◆ EXTRACTED INFORMATION
━━━━━━
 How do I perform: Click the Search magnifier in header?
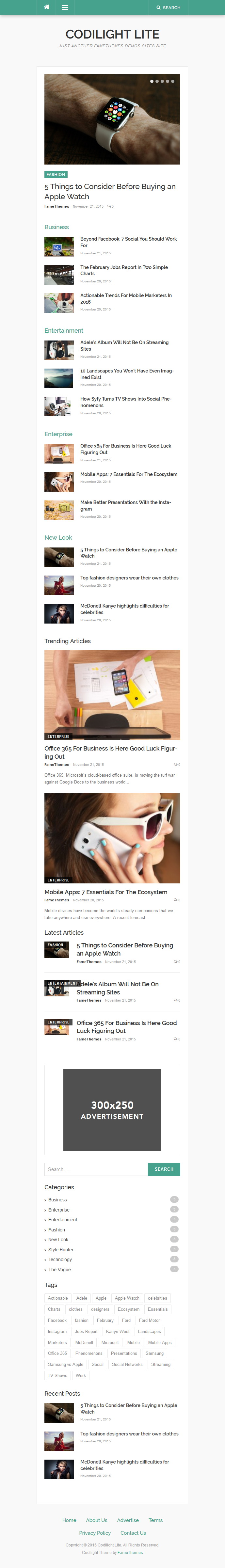pos(158,8)
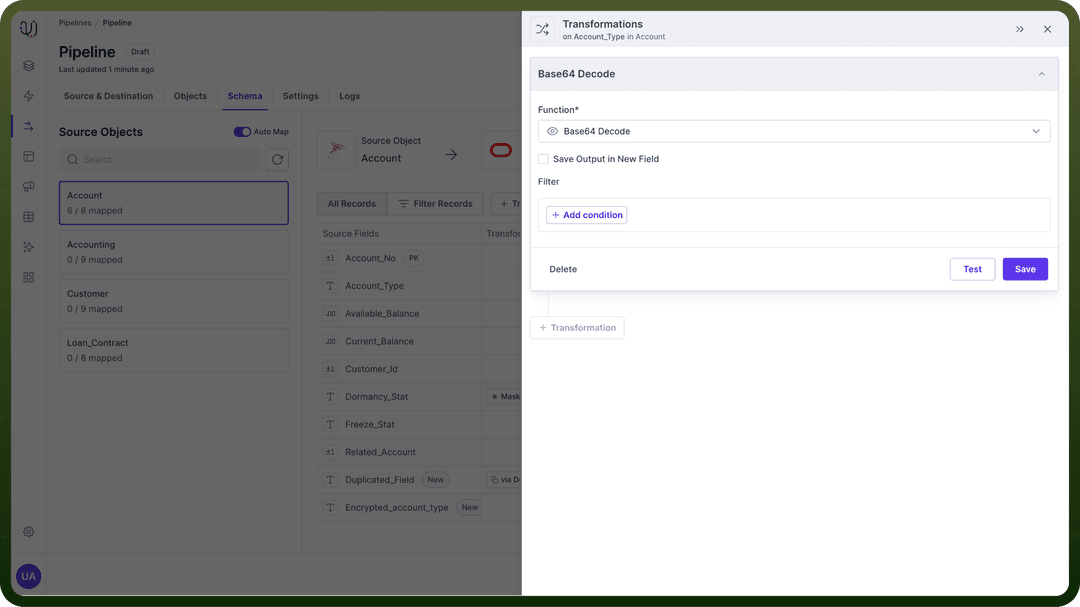Expand panel with double chevron icon
The height and width of the screenshot is (607, 1080).
tap(1019, 29)
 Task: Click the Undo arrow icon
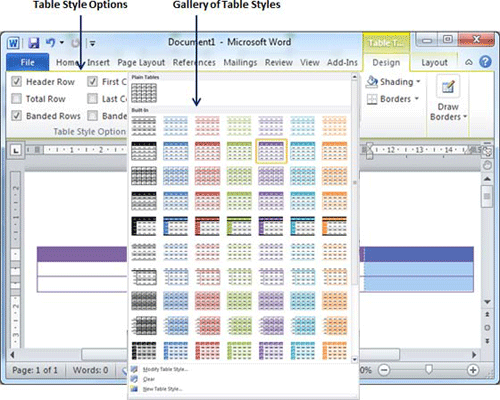click(x=50, y=42)

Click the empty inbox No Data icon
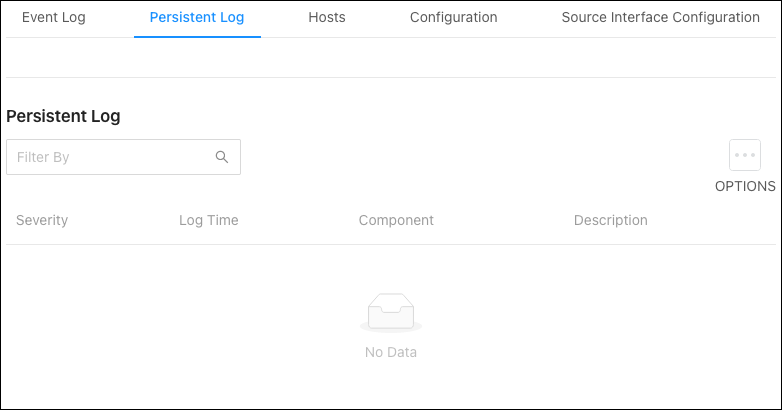pos(391,313)
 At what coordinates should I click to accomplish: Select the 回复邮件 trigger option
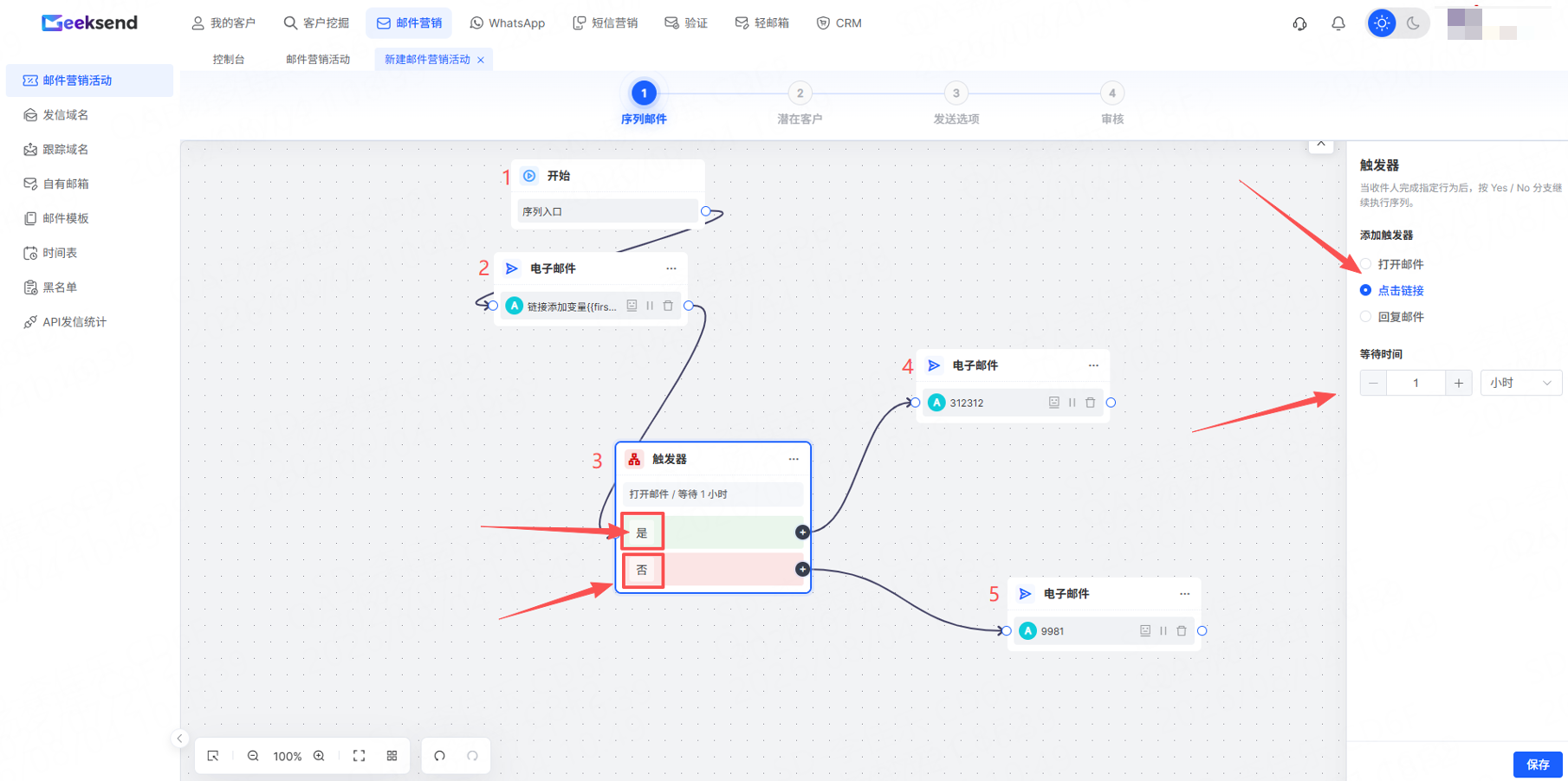[1392, 317]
━━━━━━
◆ PROMPT
Repeat exactly the lines from the one containing "At what coordinates" to the last line of the records above, including both, and leave out any pictures.

◆ ANSWER TO THIS PROBLEM
 At what coordinates should I click to accomplish: Select the 回复邮件 trigger option
[1392, 317]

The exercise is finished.